The Excellent Comic Series 'Deadly Class' Is Heading To Television
I always hesitate just a little bit when I open a new issue of writer Rick Remender and artist Wes Craig's Deadly Class. Not because I don't want to read it (it's one of the best comics on the stands at the moment), but because it so emotionally and viscerally harrowing that I have to steel myself. I mean it as a compliment when I say that this series leaves me drained and exhausted and glad that new chapters only arrive once a month.
And now, this ongoing story of '80s high school angst set in a secret academy that trains young people how to be deadly assassins is being made into a television show.
Deadline reports that the series is being written by Remender himself alongside Miles Feldsott, with Captain America: Civil War directors Joe Russo and Anthony Russo acting as executive producers. Banshee's Adam Targum will serve as showrunner on the series, which is being set up at Sony Pictures TV. Deadline notes that the goal is to pursue cable networks and streaming services to find a home for the show, which is probably the best choice.

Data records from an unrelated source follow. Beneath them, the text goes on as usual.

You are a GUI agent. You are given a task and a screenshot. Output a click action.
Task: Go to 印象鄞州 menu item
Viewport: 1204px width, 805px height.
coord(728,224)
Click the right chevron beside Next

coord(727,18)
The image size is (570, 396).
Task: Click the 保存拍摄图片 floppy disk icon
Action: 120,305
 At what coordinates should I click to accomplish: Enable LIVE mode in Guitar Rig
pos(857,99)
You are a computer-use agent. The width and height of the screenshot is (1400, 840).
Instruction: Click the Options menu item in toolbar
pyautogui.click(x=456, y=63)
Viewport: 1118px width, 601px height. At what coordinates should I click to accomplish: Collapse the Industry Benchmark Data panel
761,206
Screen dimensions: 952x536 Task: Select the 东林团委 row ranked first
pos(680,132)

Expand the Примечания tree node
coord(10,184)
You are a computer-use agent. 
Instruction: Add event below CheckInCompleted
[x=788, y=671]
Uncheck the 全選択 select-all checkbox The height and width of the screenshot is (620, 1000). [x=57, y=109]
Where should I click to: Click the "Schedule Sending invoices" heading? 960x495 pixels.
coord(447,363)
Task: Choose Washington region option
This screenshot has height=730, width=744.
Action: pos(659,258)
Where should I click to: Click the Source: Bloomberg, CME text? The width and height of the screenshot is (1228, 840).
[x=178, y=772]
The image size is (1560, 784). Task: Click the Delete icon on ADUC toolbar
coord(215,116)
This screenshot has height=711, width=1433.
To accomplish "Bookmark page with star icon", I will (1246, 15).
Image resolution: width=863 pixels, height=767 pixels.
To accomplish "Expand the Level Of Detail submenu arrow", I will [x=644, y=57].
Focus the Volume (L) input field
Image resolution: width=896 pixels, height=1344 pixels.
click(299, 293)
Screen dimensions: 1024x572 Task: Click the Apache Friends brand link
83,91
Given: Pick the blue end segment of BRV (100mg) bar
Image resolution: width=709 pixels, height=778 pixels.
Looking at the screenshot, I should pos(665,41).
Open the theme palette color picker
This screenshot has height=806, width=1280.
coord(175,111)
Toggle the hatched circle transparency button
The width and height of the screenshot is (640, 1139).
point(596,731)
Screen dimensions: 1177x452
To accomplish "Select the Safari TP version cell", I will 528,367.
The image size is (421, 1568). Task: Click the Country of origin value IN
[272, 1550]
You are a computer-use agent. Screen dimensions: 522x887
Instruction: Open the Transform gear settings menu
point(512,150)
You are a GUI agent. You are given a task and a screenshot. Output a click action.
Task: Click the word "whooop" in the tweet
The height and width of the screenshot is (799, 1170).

Deadly Class is the kind of material that's going to need to wiggle room for explicit content if it's going to be true to the source material.Deadly Class eventually takes enough left turns to transform into something very different than its original logline, but here are the basics. The series follows a young homeless man named Marcus Arguello, who struggles with crippling depression while barely surviving in the streets of San Francisco during the Reagan years. He gets a second chance of sorts when he's recruited into King's Dominion Atelier of the Deadly Arts, a (literally) underground school where the children of the world's most renowned criminals are trained in the art of murder. And while that sounds like a fairly straightforward premise, Remender and Craig are less interested in letting these kids have cool adventures and more interested in how institutions can damage a young person's soul. It's a dash of Harry Potter and a scoop of John Hughes, but deep fried in nihilism, regret, and poor choices. It's harrowing stuff.
Although this will be Remender's first screen credit, he's surrounded by television veterans. The Russos may have become Marvel's go-to filmmakers, but they got their start on the small screen, directing episodes of Arrested Development and Community (they're also currently working on a TV version of The Warriors). Targum's experience on the twisted and brutal Banshee makes him a solid fit for this material. On the right network, Deadly Class could be something very special.